Sunday, January 25, 2015

Grand Jury Reform

Grand Jury Reform: Basics

On Wednesday, January 21, 2015, Georgia Congressman Hank Johnson introduced to Congress the Grand Jury Reform Act. Citing the cases of Eric Garner and Michael Brown among others, Johnson declared that it was apparent that the criminal justice system was broken. He stated that the American people have lost faith in the courts, and pinpointed the Grand Jury process as the reason. His exact words are below:
"People demand an end to what is perceived as unequal justice, and that those who are responsible for the use of excessive force be brought to justice. They do not trust a secret grand jury system that is so clearly broken. My bill will help restore that trust.  No longer will communities have to rely on the secret and biased grand jury process."

The issue at the heart of this action is one which nearly everyone across the nation (and yes, even around the world) have voiced an opinion on: The use of excessive force by overzealous, or overworked, police officers. It is most certainly a major issue that must be addressed, but the question remains "Is this the right approach?"

Grand Jury Reform: The Writer 

Forget that Johnson is the same character who was concerned over Guam capsizing; the issue here is very much real, and very much something that needs to be examined. He's not wrong about the need to look at the Grand Jury system, but he very well may be missing the larger picture. We're not imagining a world without balloons- We're attempting to imagine a world wherein a police officer that uses excessive force is removed from duty; investigated thoroughly by an independent prosecutor; brought up on whatever charges are fitting and appropriate; indicted by a Grand Jury; and tried before a judge and a jury of his or her peers. That is what many of us are seeking... At the very least, what many of us are hoping for, even if we do not have the courage to publicly support such a measure.

▶ _Recorded data_:

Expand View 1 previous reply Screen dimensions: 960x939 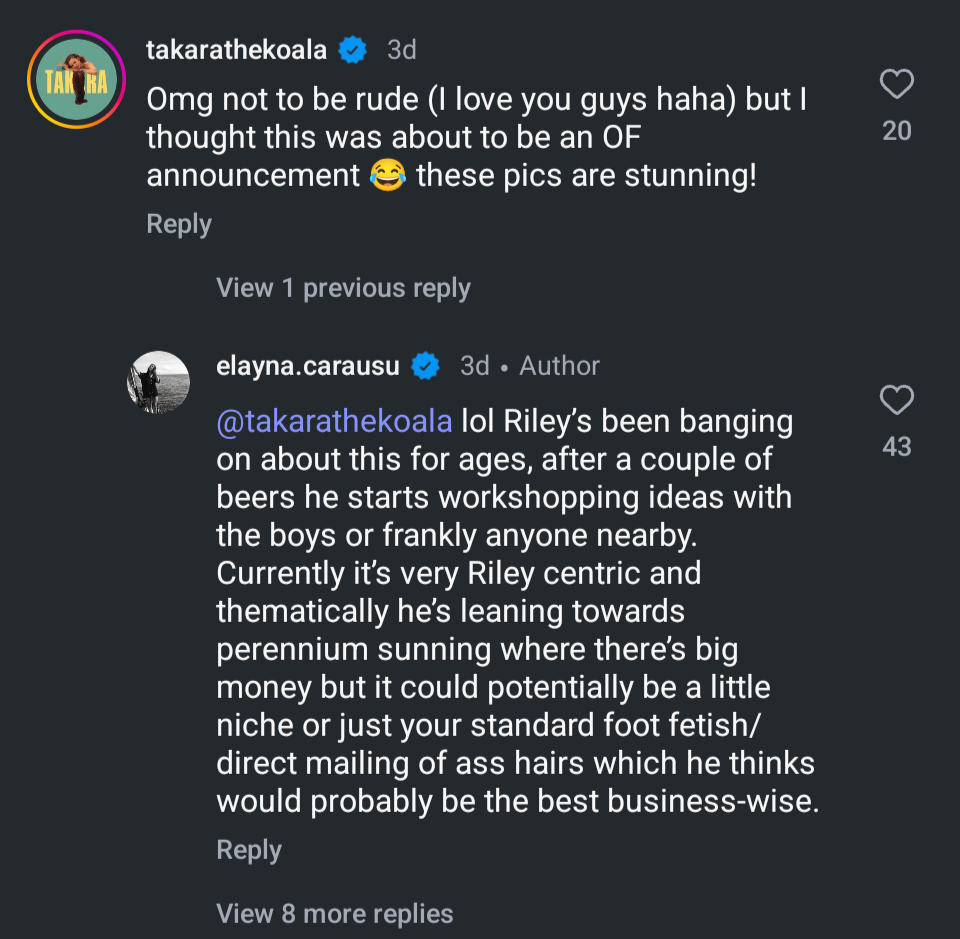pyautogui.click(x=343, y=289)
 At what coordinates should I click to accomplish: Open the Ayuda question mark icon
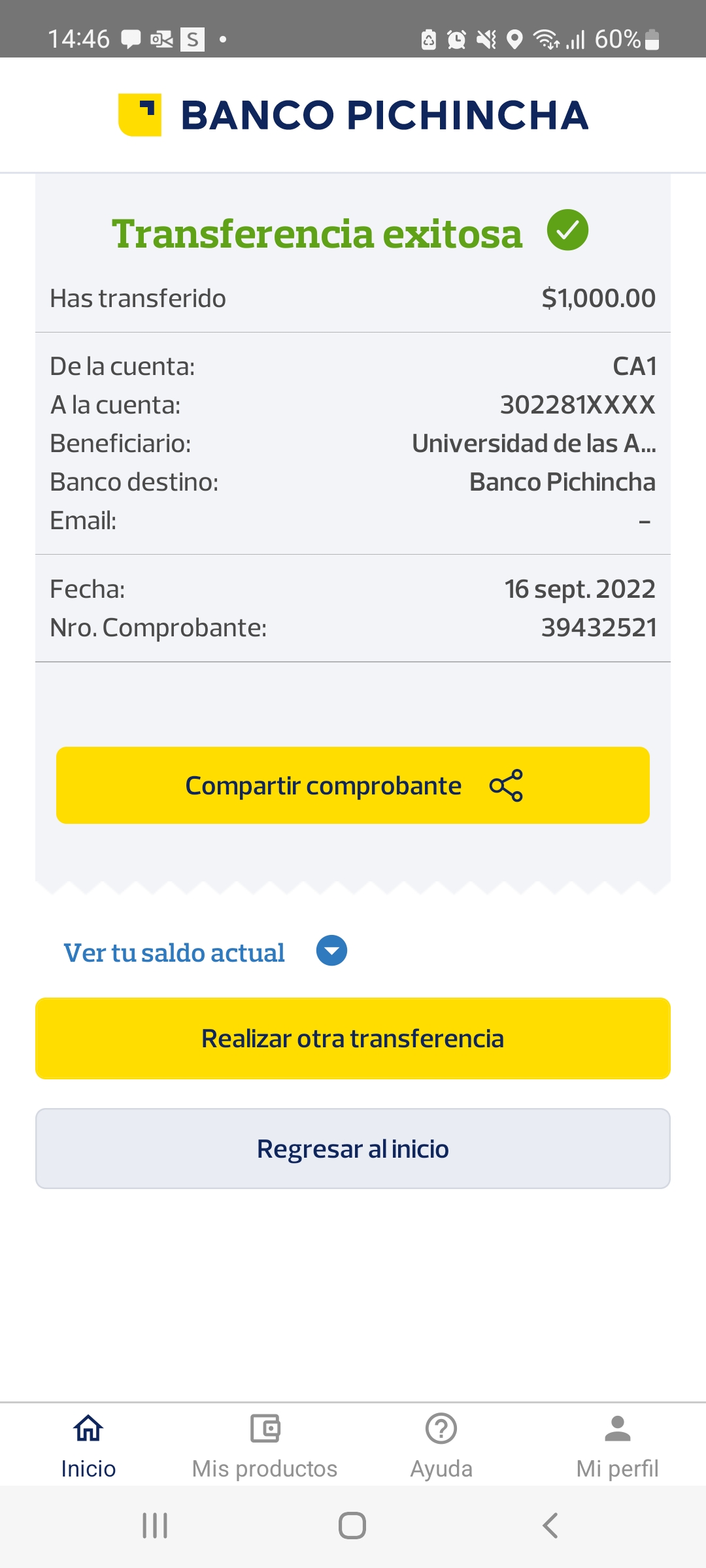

▶ _What to do_:
[A] Repeat the passage of the grand jury reform piece starting with "Forget that Johnson" and going on through "such a measure.".
[B] Pick up the grand jury reform piece after its final sentence and carry it forward.
The listing has no connection to the piece on grand jury reform.

▶ _Results of the exercise_:
[A]
Forget that Johnson is the same character who was concerned over Guam capsizing; the issue here is very much real, and very much something that needs to be examined. He's not wrong about the need to look at the Grand Jury system, but he very well may be missing the larger picture. We're not imagining a world without balloons- We're attempting to imagine a world wherein a police officer that uses excessive force is removed from duty; investigated thoroughly by an independent prosecutor; brought up on whatever charges are fitting and appropriate; indicted by a Grand Jury; and tried before a judge and a jury of his or her peers. That is what many of us are seeking... At the very least, what many of us are hoping for, even if we do not have the courage to publicly support such a measure.

[B]
There are those who dismiss Congressman Hank Johnson far too quickly. Because he has a unique voice; because of his concern about Guam tipping over; because he wanted us to imagine a world without balloons; and even because he is a Democrat from Georgia. There is a broad assortment of reasons to dismiss him, if one wishes to get petty and foolish. The truth of the matter, however, is that he remains the 18th most effective Representative on Capitol Hill. He may not be the greatest mover and shaker in Congress, but he is by far the least worthy of dismissal.

The largest concern that this writer can see when it comes to the current offering by Rep. Johnson is this: It doesn't go far enough. Given where Johnson is from, I can understand that he would immediate gravitate towards the "...unjustified killings of ...countless... African-American men and boys..." However, there are far more examples of police using excessive force than those that cross ethnic lines; moreover, in this writer's opinion, such reform should not be done in the name of ethnicity, but rather justice for all.

Grand Jury Reform: Ineffective

Let us for a moment consider the possibilities should Congressman Hank Johnson's measure become law. Yes, there would be a special prosecutor appointed by the Governor of the state in which the killing took place. Yes, all initial proceedings would be open to the public where they had been closed in the past. Finally, yes, all of this would put the onus on those within the Grand Jury to return a fair indictment. However...
The measure leaves judges completely untouched. In fact, whether any of this actually happens is entirely dependent upon the presiding judge. This doesn't make it harder for a corrupt brotherhood of cops to get their cohort off with a stern look, it makes it that much easier. Bully the prosecutor, grease the judge, and possibly buy off the Grand Jury- That is the system now. But under this measure, all that would be needed was an understanding with a a willing judge.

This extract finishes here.